Abby Leon, Paradigm Gallery Director
Mosaics have been created throughout the world since ancient times, and are still very much a part of the artistic community today! Artist Peggy Schuning is actively preserving the tradition while reviving and reinventing the medium through her contemporary abstraction. Her unusual style is sure to catch your eye! Natural slate prevails as her material of choice, allowing us to get closer to our roots in this digital world. This fine-grained rock forms when shale undergoes metamorphosis, which is an ironic analogy to Peggy’s journey looking for renewal in her own life while discovering this art form. Read on to learn more about Peggy and her fascinating work!
Why I Create
Mixed Media & Mosaic Art
As a modern mixed media and mosaic artist, I strive to uncover a masterpiece in the broken, discarded, or unused pieces of daily life. To dig deeper, this stems from a belief that everyone and every created thing has an element of magnificence within. When I initially embodied this mission, it was honestly to discover the beauty within myself. I had emotional baggage to unload and a destructive mindset to renew. This desire now allows me to search for the wonder in each person I come in contact with as well as turn fragmented items into tesserae for a mosaic. Using repurposed slate, marble, natural stone and stone tiles, hand-cut glass smalti, and other repurposed and found objects, my intent with each piece is to reveal the beauty of the element. Ultimately, finding the significance and artful story of seemingly exhausted objects inspires me.
My internationally-awarded instructors have promoted the beauty of superior craftsmanship in each of my artworks. My influences include the narrative and symbolic images of religious mosaic works made of stone during the early Byzantine empire as well as the Impressionist artists’ use of fragmented color application and portrayal of light in everyday settings.
How I Create
First, I use a jigsaw to cut larger light-weight boards into smaller rectangular shapes to become substrates for each of the artworks.
Once I have a suitable sized base, I place larger pieces of repurposed slate within the substrate until I find a good composition.
I measure and then cut the slate with a small wet saw that is kept in the garage.
To further refine the cuts to follow the line of the slate, I use a scroll saw.
The hanging hardware is added onto the substrate at this time, before any materials are glued on.
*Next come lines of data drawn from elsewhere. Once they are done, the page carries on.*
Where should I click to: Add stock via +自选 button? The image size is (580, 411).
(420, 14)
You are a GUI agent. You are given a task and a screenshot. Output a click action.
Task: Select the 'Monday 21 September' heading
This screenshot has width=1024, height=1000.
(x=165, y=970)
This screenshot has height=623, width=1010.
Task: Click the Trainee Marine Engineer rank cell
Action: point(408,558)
This is a picture of a normal mix of thinset that I use to glue the slate onto the base.
Once the larger pieces are secure, I chose materials, including smalti, a hand-cut glass, to enhance the details of the slate.
This next photo reveals the mosaic log which holds the hardie that breaks smalti and stone into smaller shaped pieces. You can also see the hammer I use, along with some sample pieces of smalti.
Here is a close-up of the colors I’ve chosen to use for this artwork.
I set each material, including the slivers of slate, to display its best edge or side and create movement to flow through the artwork. Each tesserae (the small block of stone, tile, or glass that forms the mosaic) is placed using tweezers, with thinset as the glue. Then, I put finishing touches on the entire piece.